Ils en ont marre de jeter les journaux qui n’ont pas pu être vendus. Les patrons du Syndicat de la Presse quotidienne nationale ont décidé de ne pas faire paraître leurs titres aujourd'hui, après l’annonce hier d’une nouvelle grève annoncée au sein de Presstalis.

Le Syndicat général du livre et de la communication écrite a appelé à cesser le travail afin de peser sur les négociations du plan de restructuration de Presstalis.

La société de distribution, sauvée in extremis de la faillite fin 2012, a ouvert des négociations en octobre pour sa réorganisation industrielle et son plan social qui prévoit la suppression de 1.250 postes sur 2.500 salariés.

Marc Norguèse, le secrétaire général du livre de Paris explique les raisons de ce mouvement à Marion l'Hour

La sortie des journaux a été bloquée déjà une trentaine de fois totalement ou partiellement depuis octobre.

Le Syndicat de la presse quotidienne nationale dénonce l'attitude des salariés de Presstalis qu’elle qualifie d'"inédite" et d'une "gravité exceptionnelle".
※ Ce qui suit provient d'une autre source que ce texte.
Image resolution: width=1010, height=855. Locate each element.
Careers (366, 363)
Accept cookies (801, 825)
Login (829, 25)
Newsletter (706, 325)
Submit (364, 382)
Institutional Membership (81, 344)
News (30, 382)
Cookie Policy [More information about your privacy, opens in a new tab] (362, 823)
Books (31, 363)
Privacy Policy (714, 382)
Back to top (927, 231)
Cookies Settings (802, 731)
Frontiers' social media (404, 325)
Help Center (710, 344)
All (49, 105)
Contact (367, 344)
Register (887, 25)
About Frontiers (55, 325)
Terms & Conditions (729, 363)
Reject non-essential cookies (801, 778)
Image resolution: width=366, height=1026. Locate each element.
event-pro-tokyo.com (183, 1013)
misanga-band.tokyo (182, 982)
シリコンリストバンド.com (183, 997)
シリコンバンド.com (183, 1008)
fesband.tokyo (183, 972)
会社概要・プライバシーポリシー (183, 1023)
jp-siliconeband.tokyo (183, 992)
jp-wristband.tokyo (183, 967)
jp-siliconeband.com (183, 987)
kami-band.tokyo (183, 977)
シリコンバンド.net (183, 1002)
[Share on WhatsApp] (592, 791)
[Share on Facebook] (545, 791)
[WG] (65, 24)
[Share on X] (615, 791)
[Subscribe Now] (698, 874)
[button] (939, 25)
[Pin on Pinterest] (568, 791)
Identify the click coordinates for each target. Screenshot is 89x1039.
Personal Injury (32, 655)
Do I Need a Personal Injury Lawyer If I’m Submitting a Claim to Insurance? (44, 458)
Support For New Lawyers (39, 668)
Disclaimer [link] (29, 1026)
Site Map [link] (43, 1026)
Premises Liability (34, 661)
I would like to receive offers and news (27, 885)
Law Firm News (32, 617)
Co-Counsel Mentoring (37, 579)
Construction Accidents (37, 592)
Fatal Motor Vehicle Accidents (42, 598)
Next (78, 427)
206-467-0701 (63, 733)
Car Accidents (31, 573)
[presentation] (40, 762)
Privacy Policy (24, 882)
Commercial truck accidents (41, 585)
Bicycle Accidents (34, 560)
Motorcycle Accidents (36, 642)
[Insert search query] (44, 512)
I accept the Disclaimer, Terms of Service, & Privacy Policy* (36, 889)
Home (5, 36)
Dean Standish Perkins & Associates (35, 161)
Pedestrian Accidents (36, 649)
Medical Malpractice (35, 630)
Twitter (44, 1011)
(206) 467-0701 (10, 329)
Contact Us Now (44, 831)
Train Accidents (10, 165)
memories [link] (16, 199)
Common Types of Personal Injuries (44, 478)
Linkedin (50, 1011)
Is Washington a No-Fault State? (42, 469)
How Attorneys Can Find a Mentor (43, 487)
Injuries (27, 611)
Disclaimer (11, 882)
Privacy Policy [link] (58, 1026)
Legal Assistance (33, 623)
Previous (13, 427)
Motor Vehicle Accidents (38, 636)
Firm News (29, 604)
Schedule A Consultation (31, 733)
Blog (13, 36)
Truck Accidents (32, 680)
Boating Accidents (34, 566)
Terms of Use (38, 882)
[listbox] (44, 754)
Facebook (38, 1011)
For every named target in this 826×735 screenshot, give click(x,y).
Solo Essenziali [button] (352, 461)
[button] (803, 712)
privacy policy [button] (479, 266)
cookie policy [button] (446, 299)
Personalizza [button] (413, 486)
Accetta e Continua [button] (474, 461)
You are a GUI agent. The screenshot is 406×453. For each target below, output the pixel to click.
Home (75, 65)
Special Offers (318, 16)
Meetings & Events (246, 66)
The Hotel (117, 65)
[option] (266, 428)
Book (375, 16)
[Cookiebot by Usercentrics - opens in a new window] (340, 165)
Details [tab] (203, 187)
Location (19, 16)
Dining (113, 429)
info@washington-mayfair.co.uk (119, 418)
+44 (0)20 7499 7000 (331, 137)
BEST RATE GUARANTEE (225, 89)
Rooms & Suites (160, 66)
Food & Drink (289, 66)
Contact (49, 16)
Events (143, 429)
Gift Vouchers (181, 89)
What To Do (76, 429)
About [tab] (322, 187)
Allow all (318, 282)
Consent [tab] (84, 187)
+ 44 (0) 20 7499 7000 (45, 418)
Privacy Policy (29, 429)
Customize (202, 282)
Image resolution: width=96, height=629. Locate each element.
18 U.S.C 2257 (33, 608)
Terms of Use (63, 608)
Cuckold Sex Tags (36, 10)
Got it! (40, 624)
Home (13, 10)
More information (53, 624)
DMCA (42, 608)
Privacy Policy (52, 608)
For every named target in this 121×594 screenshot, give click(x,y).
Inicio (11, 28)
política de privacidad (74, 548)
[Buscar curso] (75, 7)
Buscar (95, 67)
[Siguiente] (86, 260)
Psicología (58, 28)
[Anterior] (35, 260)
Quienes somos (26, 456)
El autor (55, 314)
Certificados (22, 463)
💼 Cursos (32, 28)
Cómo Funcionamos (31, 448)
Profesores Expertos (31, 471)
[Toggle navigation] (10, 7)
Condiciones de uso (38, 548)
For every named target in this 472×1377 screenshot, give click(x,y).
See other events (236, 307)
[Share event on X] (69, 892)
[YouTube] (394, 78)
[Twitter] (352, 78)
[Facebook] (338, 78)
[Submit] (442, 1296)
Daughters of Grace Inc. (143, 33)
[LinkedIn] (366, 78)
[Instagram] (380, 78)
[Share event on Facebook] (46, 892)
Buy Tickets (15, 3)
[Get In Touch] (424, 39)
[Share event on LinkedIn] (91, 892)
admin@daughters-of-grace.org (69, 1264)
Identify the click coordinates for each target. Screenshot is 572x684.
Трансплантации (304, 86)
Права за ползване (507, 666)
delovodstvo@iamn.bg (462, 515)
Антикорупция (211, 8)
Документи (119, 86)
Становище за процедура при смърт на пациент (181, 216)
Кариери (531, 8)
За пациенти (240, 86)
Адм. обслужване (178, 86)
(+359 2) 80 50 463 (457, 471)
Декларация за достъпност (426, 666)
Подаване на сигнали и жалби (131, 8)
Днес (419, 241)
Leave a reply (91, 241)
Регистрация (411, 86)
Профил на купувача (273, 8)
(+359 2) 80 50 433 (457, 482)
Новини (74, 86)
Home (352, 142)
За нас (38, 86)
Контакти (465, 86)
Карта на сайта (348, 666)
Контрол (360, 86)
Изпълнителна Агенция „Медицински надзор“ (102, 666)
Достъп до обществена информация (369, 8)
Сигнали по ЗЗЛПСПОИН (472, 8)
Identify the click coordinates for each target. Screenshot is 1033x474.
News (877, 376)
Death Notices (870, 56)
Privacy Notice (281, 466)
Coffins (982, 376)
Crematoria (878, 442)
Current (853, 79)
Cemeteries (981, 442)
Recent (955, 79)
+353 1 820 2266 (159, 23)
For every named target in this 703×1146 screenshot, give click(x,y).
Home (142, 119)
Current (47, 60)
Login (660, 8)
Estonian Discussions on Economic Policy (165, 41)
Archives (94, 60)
Selon le SPQN, "Faute de solution rapide, c'est l'ensemble de la filière industrielle et logistique de la presse qui est gravement menacé, et à terme l'existence des quotidiens".

Les patrons de presse lancent donc un appel aux pouvoirs publics pour qu’ils interviennent, et aux organisations syndicales pour qu'elles reprennent reprennent la négociation avec Presstalis

Louis Dreyfuss président du directoire du journal le Monde invité du 13h de Claire Servajean

Les kiosquiers, victimes collatérales de cette grève persistante

Déjà malmenés par la crise de la presse papier, les kiosquiers ont aujourd'hui le blues. Beaucoup n'arrivent plus vivre de leur métier.

Alain Pulini a 64 ans. Il ne reconnaît plus son kiosque à journaux, situé boulevard des Capucines, dans le 9e arrondissement de Paris.

Et via un communiqué, les patrons de journaux ont également dénoncé hier "la prise en otages des quotidiens", parlant d'une situation "inédite et d'une gravité exceptionnelle" qui à terme menace "l'existence des quotidiens".